Roche is increasingly looking outside oncology to help plug the gap. The company is counting on Ocrevus, a drug for multiple sclerosis, to replace nearly half the lost sales, according to a recent investor presentation. It also is looking to buy growth, recently acquiring gene-therapy company Spark Therapeutics Inc. in a bid to build its presence in hemophilia. It expects that deal to close in the coming weeks.
Roche’s growing reliance on non-oncology drugs doesn’t mean the company is retreating from cancer, according to Bill Anderson, head of its pharmaceuticals division. “We are not backing down one inch from cancer, ” he said in an interview. “We are making every investment in cancer that we think is advisable to make.”
But a recent flood of spending on cancer research by many of Roche’s rivals means the competition to develop new drugs, and win market share, is much tougher than in the past.
Rivals who were previously more rooted in general medicine, like Pfizer Inc., GlaxoSmithKline PLC and AstraZeneca PLC, are pivoting to cancer, spurred by recent scientific breakthroughs, a permissive regulatory system and the potential of high returns.

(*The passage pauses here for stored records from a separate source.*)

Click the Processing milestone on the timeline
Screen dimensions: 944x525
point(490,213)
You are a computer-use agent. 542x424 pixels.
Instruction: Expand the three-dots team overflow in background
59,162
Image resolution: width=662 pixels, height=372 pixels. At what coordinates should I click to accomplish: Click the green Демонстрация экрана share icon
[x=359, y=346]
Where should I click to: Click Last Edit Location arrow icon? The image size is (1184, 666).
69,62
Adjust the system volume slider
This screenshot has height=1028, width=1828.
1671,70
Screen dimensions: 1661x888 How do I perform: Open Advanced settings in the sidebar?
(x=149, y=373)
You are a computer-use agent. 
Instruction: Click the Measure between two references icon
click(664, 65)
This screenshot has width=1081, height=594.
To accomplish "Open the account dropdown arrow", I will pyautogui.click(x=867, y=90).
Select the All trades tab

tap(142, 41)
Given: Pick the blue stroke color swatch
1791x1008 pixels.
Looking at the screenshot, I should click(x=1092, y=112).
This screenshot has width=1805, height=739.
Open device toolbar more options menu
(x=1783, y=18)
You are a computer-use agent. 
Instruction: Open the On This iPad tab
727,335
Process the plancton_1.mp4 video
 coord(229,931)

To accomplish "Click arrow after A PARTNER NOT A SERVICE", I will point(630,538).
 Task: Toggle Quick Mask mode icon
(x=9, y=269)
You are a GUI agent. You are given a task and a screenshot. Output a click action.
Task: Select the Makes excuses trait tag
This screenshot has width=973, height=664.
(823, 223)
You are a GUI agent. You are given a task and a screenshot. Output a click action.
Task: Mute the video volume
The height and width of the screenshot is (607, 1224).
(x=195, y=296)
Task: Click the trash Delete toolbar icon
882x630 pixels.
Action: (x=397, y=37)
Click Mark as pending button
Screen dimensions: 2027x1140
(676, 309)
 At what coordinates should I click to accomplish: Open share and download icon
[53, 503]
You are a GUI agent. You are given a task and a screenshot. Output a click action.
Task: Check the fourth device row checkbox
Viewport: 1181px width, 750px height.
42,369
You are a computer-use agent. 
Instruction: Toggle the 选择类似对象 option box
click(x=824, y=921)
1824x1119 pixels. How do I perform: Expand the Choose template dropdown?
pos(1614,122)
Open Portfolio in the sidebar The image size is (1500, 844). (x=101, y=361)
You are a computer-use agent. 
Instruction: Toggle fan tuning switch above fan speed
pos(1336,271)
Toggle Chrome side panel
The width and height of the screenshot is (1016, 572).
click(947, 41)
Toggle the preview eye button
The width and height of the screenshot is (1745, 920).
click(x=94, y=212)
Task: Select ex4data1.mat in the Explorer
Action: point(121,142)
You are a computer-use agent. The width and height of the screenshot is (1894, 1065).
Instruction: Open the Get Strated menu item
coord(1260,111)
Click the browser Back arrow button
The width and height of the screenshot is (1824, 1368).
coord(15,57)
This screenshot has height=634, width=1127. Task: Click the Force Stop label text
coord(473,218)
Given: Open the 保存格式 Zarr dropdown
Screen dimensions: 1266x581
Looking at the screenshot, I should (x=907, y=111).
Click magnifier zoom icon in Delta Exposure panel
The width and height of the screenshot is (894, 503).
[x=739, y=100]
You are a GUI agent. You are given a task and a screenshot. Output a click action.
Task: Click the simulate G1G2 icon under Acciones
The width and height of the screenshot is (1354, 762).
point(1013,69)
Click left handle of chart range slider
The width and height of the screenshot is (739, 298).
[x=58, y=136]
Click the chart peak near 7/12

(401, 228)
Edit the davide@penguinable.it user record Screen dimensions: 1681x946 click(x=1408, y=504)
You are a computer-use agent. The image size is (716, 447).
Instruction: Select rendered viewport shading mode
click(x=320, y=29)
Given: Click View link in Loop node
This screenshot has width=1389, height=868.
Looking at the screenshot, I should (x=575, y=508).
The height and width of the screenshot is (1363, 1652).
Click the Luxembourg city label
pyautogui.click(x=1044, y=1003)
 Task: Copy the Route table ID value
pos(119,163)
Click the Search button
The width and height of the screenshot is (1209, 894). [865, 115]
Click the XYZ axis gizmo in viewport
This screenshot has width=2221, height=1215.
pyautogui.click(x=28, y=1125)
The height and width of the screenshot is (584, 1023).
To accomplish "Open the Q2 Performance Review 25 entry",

Between 2007 and 2017, the number of cancer drugs in late-stage clinical trials surged more than 60% to 710, according to IQVIA, a health-care data provider.
“Oncology has been a growth area for our industry and will be for quite some time,” said Brad Loncar, a health-care investor who developed an exchange-traded fund of cancer immunotherapy companies. “They are losing their leadership role at a time when the space itself is at a special moment.” Mr. Loncar doesn’t hold Roche stock.
Roche executives say they believe the company still has an edge over the rising competition. Mr. Anderson said Roche’s cancer pipeline spans a broader range of approaches to attack cancer than many of its competitors. He also cited the company’s investment in data as giving it an advantage in developing new drugs.
“Cancer is getting crowded; there are too many people chasing too few targets,” he said. “I wouldn’t invest in those companies. But I love our investment.”
However, the impact of competition was clear over the past few years in the market for a new class of drugs known as immunotherapies, which boost the immune system’s response to cancer.
Merck & Co. — which has a shorter history in cancer — beat Roche to dominate the immunotherapy space despite the two companies starting to test their drugs in patients within months of each other in 2011. Merck moved faster with clinical trials for its drug, Keytruda, which received its first regulatory approval in 2014, two years before Roche’s Tecentriq. Keytruda now outsells Tecentriq by a factor of 10.
“They outspent us between five and 10 times across the board,” said Daniel Chen, who led the Tecentriq research-and-development program until leaving Roche last year to join a biotech startup. Roche would have had to jettison other promising programs to match Merck’s spend, which was a “very difficult trade-off,” he said.
Roche’s strategy was to run fewer, more targeted clinical trials shaped by scientific understandings amassed from years of immunotherapy research, according to Dr. Chen. While that gave it an advantage in certain areas — he says Roche was the first to recognize the potential of combining immunotherapy with chemotherapy — Merck went on to become the clear leader in the market.
Still, Roche executives aren’t shaken by the company’s laggard position in immunotherapy. “This has been characterized by many as a race,” said Chief Medical Officer Sandra Horning, in an interview. “We think of it as more of a marathon.”